There can be little doubt that sizable swings in the market values of business and household assets have created important challenges for policymakers. After having been relatively stable for a number of decades, the aggregate ratio of household net worth to income rose steeply over the second half of the 1990s and reached an unprecedented level by early last year. That ratio has subsequently retraced some of its earlier gains.

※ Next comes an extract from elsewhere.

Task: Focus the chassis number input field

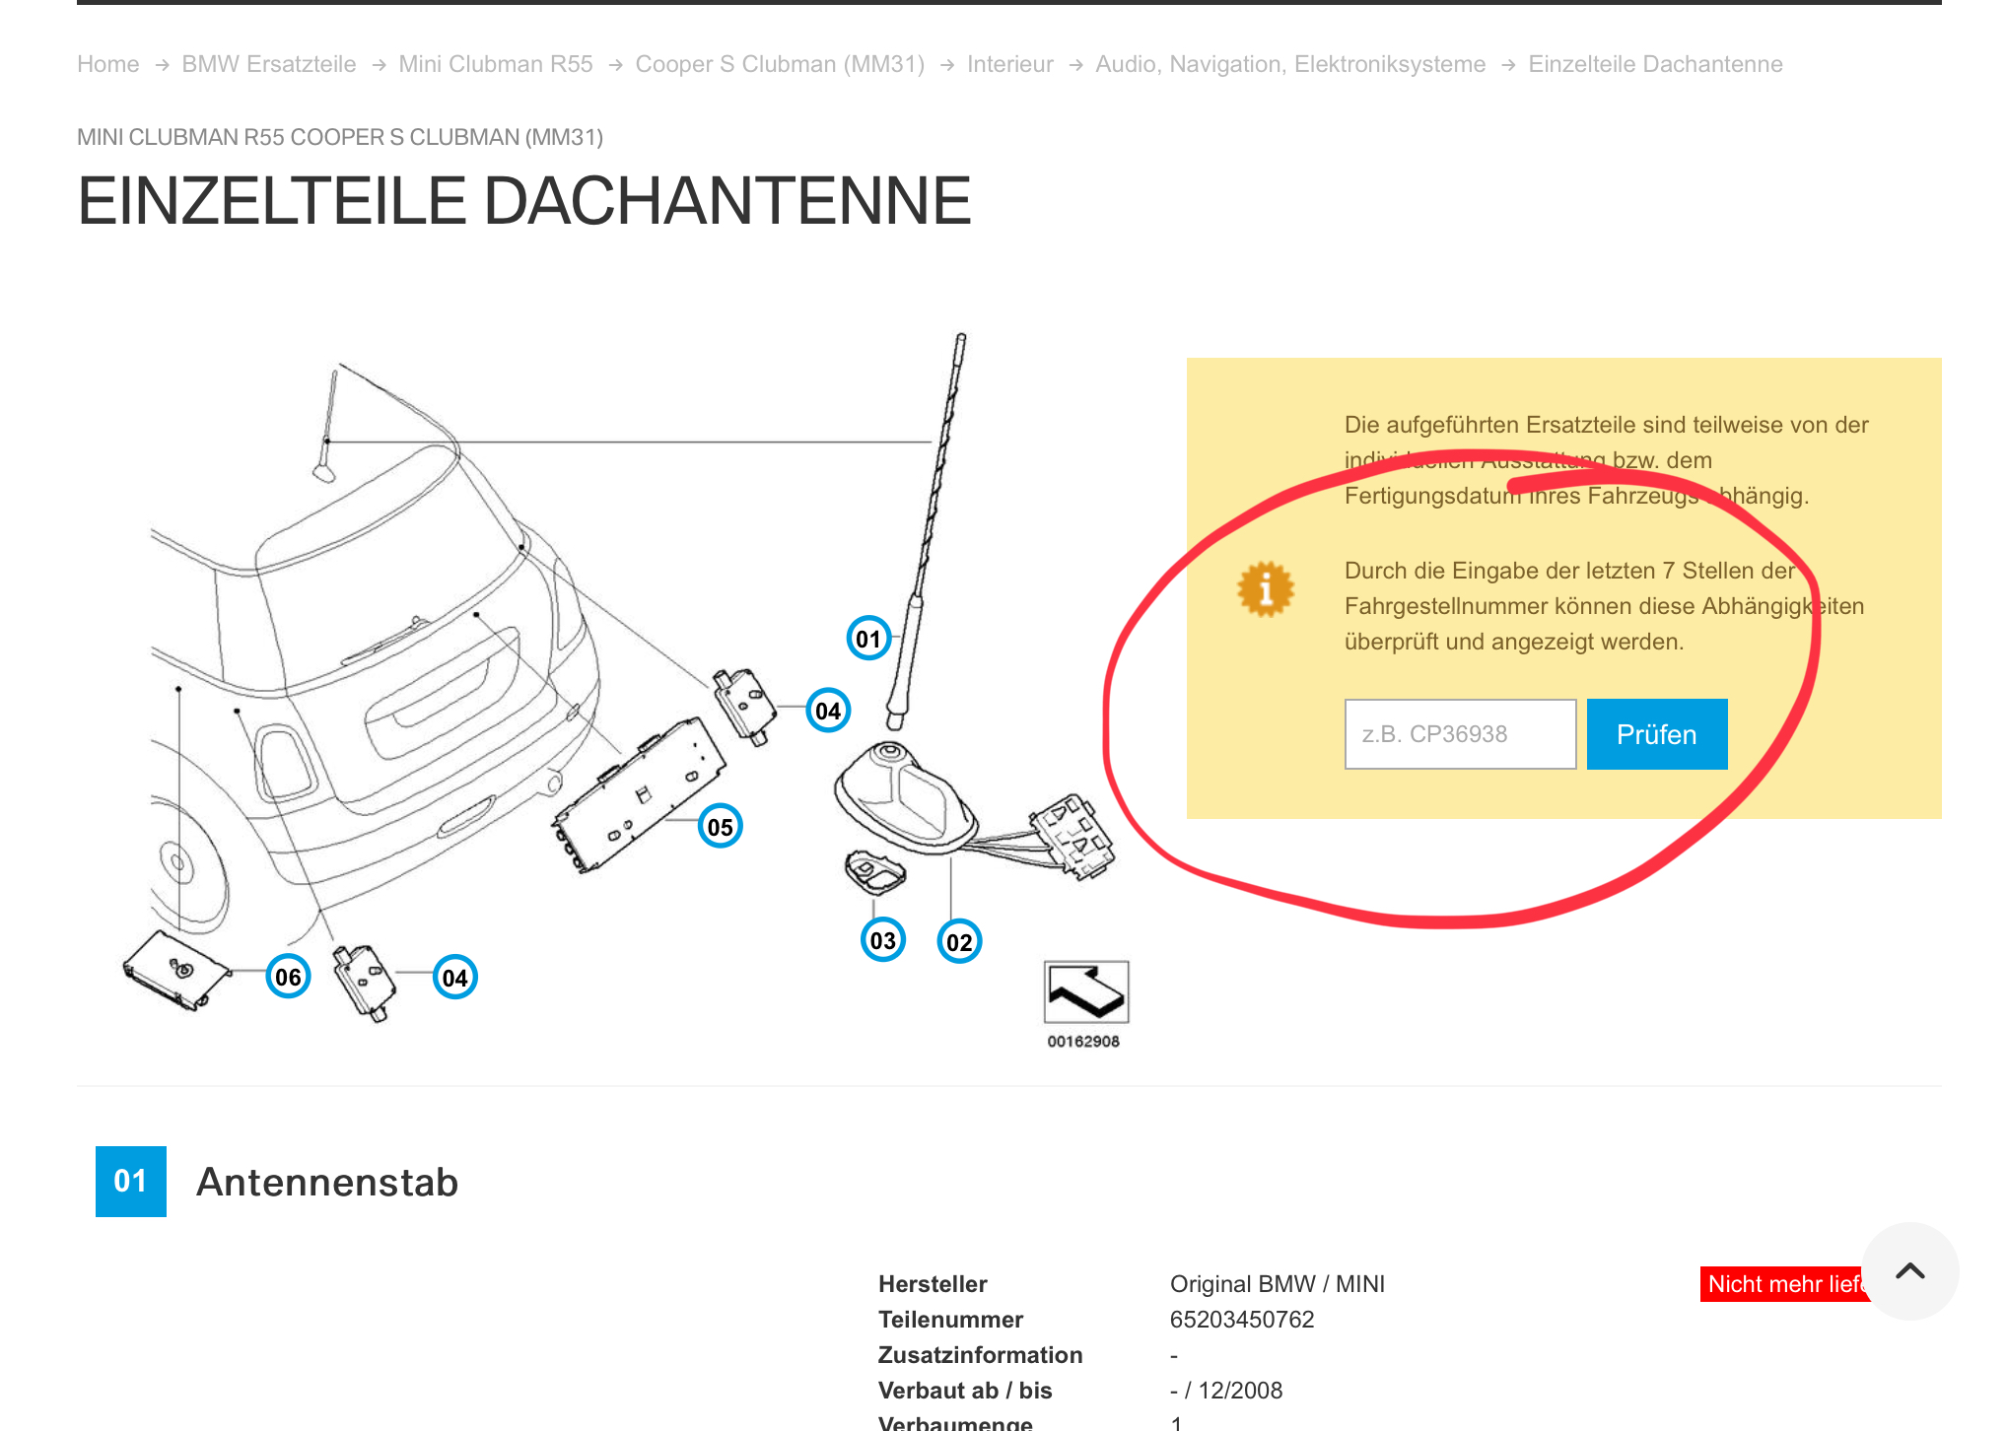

But we must ask whether the aggregate ratio of net worth to income is a sufficient statistic for summarizing the effect of capital gains on economic behavior or, alternatively, whether the distribution of capital gains across assets and the manner in which those gains are realized also are significant determinants of spending. To answer these questions, we need far more information than we currently possess about the nature and the sources of capital gains and the interaction of these gains with credit markets and consumer behavior.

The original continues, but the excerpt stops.